Experience with forefoot surgery and a transparent conversation about options matter more than any single credential. Whether you see a podiatry surgeon or an orthopedic foot and ankle surgeon, ask how often they perform neuroma decompressions and excisions, jersey city, nj foot and ankle surgeon what their typical recovery pathway looks like, and how they decide between procedures. A foot surgery expert should be comfortable with both approaches and tailor the choice to you. Look for a clinician who examines your gait, reviews footwear, and involves you in decisions rather than pushing a single solution.

When the story doesn’t fit: red flags and edge cases

Persistent night pain, swelling that does not change with activity, systemic symptoms, or a history of cancer warrant a broader workup. Bilateral forefoot burning with stocking‑glove distribution suggests a neuropathy rather than a focal neuroma. Diabetes or heavy alcohol use can complicate the picture. A foot and ankle diagnostic specialist will widen the lens, check labs if appropriate, and look beyond the interspace.

In rare cases, people present with two symptomatic neuromas, often between the second and third toes and the third and fourth toes. Treating the more painful one first is reasonable. I seldom operate on multiple interspaces at once unless symptoms truly demand it, because staged care reduces swelling and helps isolate what helps.

A practical checklist for patients considering next steps

    Try a wider toe box shoe with a stable platform and a gentle rocker, and place a metatarsal dome just behind the tender spot. Stretch your calves daily and avoid forefoot‑heavy workouts until symptoms settle. If pain persists, see a foot and ankle care provider for a hands‑on exam and consider an ultrasound‑guided injection for both diagnosis and relief. Discuss decompression versus excision with a foot and ankle surgery specialist if conservative care plateaus after several months. Plan your recovery timeline around work and sport, and commit to the gradual return protocol your clinician outlines.

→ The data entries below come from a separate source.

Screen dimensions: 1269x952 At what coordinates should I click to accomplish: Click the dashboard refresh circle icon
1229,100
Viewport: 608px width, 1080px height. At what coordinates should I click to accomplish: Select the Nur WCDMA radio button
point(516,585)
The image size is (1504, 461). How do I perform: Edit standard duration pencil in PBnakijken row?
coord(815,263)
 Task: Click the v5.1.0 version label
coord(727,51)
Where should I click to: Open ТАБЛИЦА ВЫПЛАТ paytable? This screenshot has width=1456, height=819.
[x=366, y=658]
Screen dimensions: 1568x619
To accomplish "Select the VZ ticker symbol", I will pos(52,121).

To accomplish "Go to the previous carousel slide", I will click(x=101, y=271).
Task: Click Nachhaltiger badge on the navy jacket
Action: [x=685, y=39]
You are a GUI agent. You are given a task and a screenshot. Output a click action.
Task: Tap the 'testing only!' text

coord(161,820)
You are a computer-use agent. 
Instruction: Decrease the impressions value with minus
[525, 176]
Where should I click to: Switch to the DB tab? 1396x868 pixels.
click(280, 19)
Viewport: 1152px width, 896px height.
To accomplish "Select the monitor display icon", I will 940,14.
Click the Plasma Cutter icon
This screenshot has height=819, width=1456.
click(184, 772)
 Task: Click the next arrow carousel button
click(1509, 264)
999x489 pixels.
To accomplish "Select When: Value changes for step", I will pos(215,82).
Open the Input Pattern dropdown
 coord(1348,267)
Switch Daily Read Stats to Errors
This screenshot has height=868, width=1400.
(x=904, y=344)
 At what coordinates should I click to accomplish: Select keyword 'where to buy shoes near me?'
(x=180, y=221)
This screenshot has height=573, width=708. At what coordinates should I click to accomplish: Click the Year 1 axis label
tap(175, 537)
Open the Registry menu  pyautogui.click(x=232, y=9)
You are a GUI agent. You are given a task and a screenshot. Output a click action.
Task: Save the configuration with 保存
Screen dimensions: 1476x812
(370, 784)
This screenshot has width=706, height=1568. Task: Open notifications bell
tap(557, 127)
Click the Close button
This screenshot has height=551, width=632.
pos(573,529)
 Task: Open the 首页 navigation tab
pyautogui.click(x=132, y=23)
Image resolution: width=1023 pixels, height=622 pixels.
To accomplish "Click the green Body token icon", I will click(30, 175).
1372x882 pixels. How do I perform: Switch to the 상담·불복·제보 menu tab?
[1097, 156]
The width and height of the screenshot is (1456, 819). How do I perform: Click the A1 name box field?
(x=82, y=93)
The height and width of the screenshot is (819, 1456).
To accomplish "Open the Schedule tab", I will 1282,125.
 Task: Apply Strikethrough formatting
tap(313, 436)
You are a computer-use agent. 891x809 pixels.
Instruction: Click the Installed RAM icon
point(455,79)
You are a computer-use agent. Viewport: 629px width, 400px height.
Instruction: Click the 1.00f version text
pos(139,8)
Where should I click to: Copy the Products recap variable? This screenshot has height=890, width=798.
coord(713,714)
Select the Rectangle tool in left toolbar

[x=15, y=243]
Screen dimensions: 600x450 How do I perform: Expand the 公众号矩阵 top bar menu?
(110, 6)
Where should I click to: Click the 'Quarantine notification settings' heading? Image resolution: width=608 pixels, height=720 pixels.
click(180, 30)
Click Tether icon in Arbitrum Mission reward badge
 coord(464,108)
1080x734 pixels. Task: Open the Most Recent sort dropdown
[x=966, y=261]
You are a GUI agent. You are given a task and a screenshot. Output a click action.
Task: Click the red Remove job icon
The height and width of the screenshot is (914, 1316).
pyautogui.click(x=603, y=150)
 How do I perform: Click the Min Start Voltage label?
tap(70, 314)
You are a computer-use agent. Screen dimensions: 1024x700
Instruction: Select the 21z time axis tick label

The bottom line from years in the clinic

Morton’s neuroma is one of those conditions where precision and consistency pay off. A foot and ankle expert does not rush to the needle or the knife, but also does not let someone suffer for months without a clear plan. Most people get better with smart shoes, targeted offloading, and a short course of guided therapy. When symptoms persist, modern surgical techniques, especially in the hands of a minimally invasive foot surgeon, have a high success rate and a straightforward recovery. The measure of success is simple: lacing shoes without dread, walking out the door without thinking about every step, and returning to the activities that shape your day. That is the outcome a skilled podiatric foot and ankle surgeon aims for, and it is achievable more often than not when care is tailored, timely, and grounded in biomechanics.